Later in the academic year 2001-2002, the school found greater convenience when it moved to another Al-Khuwair 33 location: the al-Janubayyah Street, occupying two separate bigger and more presentable villas within walking distance from each other until the end of year 2006-2007.

=== Present site (2007-present) ===
In April 2005, a large hectare of land in Al-Khuwair Heights was acquired by the school's board of directors, with the construction of the current building starting during the school year 2005-2006. After the transfer of the school to the new site, it was inaugurated by the 2004-2010 Philippine ambassador to Oman, Acmad D. Omar Sr, which coincided with the opening of classes in June for the school year 2007-2008.

Since the year 2009-2010, Islamic prayers have been recited following the school's main prayer. Two break-in robberies occurred in September of this school year, necessitating the start of security services in the academic year 2010-2011.

In the year 2011-2012, the school's student council welcomed its first non-Filipino president. The same school year's graduation introduced an academic sash that is now worn by graduating students of any academic year.

==== K-12 era ====
School year 2012-2013 marked a new start with the implementation of the enhanced basic education curriculum, known as K-12, with the old K-4th Year curriculum coexisting alongside it until the graduation of the old curriculum students in 2015. The implementation of the K-12 program necessitated again an annex building, which was built across the current school building between 2015 and 2016, and opened in 2017. This facility now houses the senior high school department, along with the newsletter and yearbook clubs.

The school welcomed its first batch of fifteen senior high school students during the year 2016-2017. With the last certificates of the old curriculum awarded to the said school year's sixth grade graduates, the K-4th year was entirely phased out in June 2017, and the school fully transitioned to the K-12 curriculum during school year 2017-2018. By the end of the same school year, the institution produced its first set of senior high school graduates.

Subsequently, the school became a member of the Association of Philippine Schools Overseas. In 2019, a perpetual recognition was granted to the school.

Since then, the school had evolved from a simple academic institution into a highly-structured organization, growing in terms of enrollment and size. As of 2022, the school has an enrollment of more than 800 students, 31 highly qualified and committed teaching staff, and nine (9) hardworking personnel. It also boasts a covered basketball court with bleachers, two libraries, two computer labs, and more modern facilities.

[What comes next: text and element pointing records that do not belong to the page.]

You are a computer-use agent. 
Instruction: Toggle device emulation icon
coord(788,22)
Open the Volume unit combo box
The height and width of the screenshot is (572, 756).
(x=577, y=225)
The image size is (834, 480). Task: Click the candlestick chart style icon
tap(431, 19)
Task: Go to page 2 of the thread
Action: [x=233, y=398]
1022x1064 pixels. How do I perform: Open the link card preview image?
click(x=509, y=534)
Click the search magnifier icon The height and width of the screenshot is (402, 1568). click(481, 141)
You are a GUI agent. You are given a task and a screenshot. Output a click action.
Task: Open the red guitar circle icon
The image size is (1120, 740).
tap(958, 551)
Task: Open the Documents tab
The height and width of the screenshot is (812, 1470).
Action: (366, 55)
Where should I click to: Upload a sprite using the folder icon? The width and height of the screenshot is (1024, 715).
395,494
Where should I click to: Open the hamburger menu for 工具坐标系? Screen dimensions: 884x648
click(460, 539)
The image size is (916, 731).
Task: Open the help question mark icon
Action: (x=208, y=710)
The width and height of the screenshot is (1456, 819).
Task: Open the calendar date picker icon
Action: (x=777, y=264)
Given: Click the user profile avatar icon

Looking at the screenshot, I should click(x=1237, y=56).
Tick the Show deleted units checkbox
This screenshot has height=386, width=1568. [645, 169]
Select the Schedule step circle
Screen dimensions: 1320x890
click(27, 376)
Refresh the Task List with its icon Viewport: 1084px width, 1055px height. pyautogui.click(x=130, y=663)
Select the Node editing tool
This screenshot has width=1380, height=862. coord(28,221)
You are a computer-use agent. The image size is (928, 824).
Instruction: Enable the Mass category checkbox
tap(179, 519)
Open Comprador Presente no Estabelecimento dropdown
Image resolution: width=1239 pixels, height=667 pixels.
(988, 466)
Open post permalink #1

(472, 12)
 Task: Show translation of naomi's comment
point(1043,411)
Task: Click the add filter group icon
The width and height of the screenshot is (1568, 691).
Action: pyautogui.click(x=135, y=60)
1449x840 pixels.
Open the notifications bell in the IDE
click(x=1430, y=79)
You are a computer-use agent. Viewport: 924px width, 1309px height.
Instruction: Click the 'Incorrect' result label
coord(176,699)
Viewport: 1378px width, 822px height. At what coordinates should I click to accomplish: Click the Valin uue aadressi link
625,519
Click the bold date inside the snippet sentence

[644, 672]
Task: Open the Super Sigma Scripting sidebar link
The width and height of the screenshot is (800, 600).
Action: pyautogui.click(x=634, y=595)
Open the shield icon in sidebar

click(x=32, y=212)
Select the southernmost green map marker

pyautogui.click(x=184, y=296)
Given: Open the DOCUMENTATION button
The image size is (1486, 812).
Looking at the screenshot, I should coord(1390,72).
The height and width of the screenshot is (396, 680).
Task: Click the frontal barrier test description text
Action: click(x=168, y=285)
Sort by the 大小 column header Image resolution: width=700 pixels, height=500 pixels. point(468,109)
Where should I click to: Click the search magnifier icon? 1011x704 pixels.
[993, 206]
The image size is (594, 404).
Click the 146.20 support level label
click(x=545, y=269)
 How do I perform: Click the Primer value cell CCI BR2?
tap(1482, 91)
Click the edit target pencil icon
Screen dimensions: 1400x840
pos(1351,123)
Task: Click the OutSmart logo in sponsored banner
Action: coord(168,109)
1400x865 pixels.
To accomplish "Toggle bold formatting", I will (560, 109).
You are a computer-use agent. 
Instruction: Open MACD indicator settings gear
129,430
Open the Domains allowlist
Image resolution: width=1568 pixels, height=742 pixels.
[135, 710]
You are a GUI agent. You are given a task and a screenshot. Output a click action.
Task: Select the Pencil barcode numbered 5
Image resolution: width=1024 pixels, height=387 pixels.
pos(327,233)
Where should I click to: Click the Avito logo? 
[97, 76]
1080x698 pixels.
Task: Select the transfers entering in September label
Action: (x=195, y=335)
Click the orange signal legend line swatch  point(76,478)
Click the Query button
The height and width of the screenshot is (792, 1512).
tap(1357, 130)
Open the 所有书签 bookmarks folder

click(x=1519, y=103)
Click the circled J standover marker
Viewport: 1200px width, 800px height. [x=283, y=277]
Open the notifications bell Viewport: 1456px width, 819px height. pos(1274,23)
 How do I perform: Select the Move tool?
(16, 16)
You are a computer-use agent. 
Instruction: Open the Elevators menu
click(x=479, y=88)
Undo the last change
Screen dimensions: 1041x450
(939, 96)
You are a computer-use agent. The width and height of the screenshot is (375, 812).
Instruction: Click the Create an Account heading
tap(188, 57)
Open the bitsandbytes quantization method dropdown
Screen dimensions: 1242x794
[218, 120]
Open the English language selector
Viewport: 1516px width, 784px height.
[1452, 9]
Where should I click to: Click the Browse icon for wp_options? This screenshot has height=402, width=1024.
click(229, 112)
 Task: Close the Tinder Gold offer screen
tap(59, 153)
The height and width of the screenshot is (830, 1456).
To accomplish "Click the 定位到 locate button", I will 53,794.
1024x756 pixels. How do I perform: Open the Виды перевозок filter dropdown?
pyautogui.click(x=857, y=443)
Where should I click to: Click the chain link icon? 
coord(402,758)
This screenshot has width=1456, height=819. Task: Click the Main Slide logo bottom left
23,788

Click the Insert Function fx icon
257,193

As of the year 2022, the school has been offering all strands and tracks of the Senior High School level. It produced its first set of full-fledged K-12 graduates on May 31, 2024.

=== New site ===
In April 2, 2024, after much campaigning and lobbying and with the help and cooperation of the Philippine Embassy-Muscat, Ministry of Education, and the Ministry of Housing and Urban Planning, the school was awarded its own land measuring 11,000 square meters at the al-Mabelah village of Seeb and Barka, where it will build its new campus.